> EXCERPT TO READ
============================================================
There’s a lot more to gardening than simply sowing your seeds, giving them water, and sitting back to watch your garden flourish. 

For your garden to truly thrive, you need to use a variety of tools and soil amendments. These tools include fertilizer, mulch, compost, and topsoil to ensure that your soil is supporting optimum plant growth. 

In fact, mulch, compost, and topsoil are like the ‘holy trinity’ of gardening. Each of these helps fortify soil and ensure that plants are protected, fed, healthy, and happy. 

Perhaps because each is connected to improving the quality of soil, some gardeners tend to use each substance interchangeably, especially compost and topsoil. 

However, if you want to be sure to have the best gardening results, take some time to understand the differences between compost and topsoil. 

This article will help you make an informed decision about whether you need to be using compost and topsoil in each of your gardening endeavors. 

What is Compost?

Compost is organic matter that has been broken down to its smallest particle. Compost is used as a soil amendment or soil conditioner, as it enriches the soil with nutrients, allowing plants better access to the nutrition they need to thrive. 

In addition to this, compost also improves soil’s structure, impacting the way it retains water. The substance is known as ‘black gold’ in gardening circles. Compost is a time-tested way to improve the quality of your soil; it was even used in the ancient Roman Empire! 

How is Compost Made? 

As well as being highly beneficial for your garden, compost is also great for the environment as a whole. 

This is because you can use all organic waste to make compost, which saves it from ending up in a landfill. Compost can be made from almost any organic waste from food scraps to manure to wood chips. 

Compost can be either homemade or commercial. Homemade compost is made using cold or hot composting. 

Meanwhile, commercially made compost can be made using a variety of methods, including in-vessel composting, windrow composting, and static pile composting.
============================================================
> YOUR TASKS
a) In the gardening excerpt, what nickname does compost have in gardening circles?
b) Write out the gardening excerpt again from "How is Compost" down to "to wood chips.", swapping "landfill" for "dump".
c) Turn the paragraph of the gardening excerpt that begins "In addition to this, compost also improves" into a short bulleted list that keeps its main facts.

> SOURCE EXCERPT
============================================================
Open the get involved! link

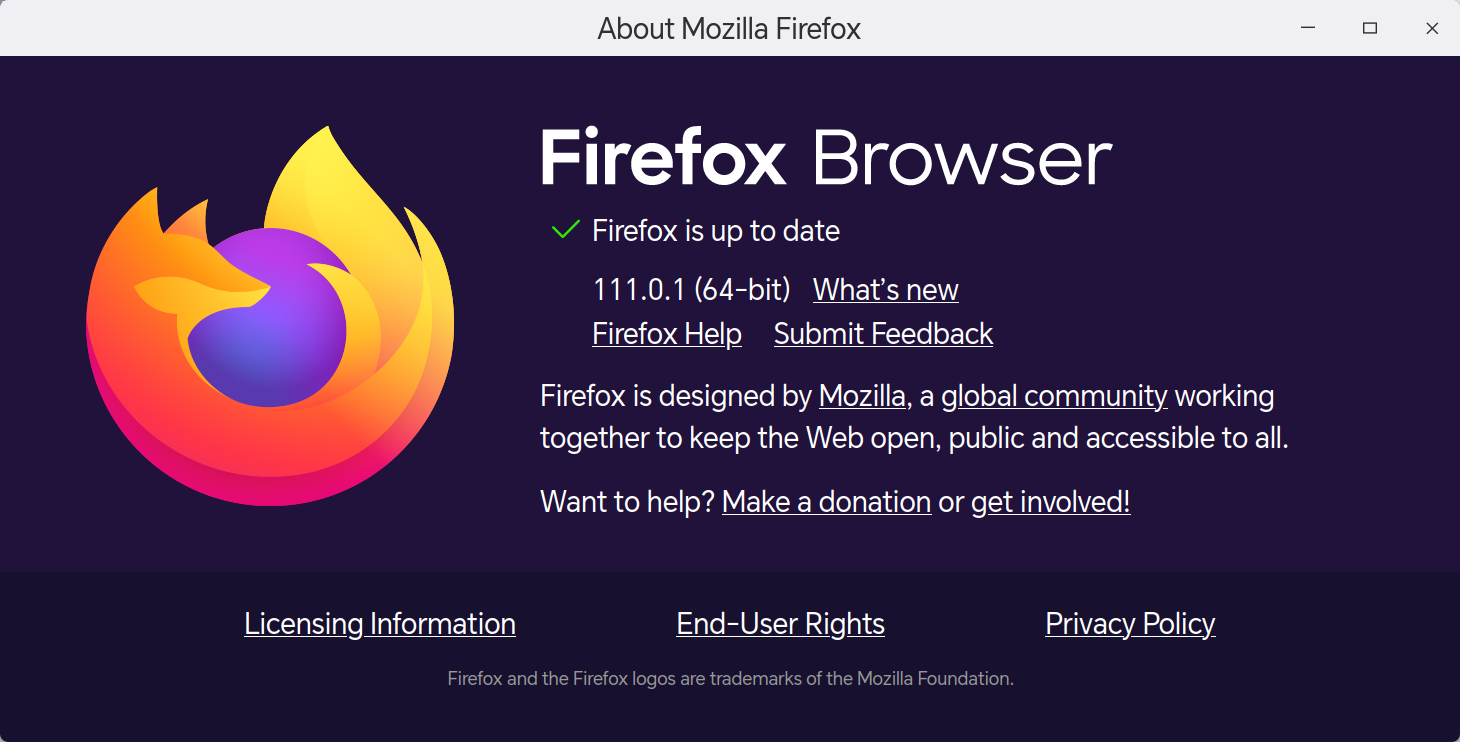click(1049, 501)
============================================================
> FINAL ANSWERS
a) 'Black gold'

b)
How is Compost Made? 

As well as being highly beneficial for your garden, compost is also great for the environment as a whole. 

This is because you can use all organic waste to make compost, which saves it from ending up in a dump. Compost can be made from almost any organic waste from food scraps to manure to wood chips.

c)
- Compost improves soil's structure, which affects how the soil retains water.
- In gardening circles it is known as 'black gold.'
- It is a time-tested way to improve soil quality and was used even in the ancient Roman Empire.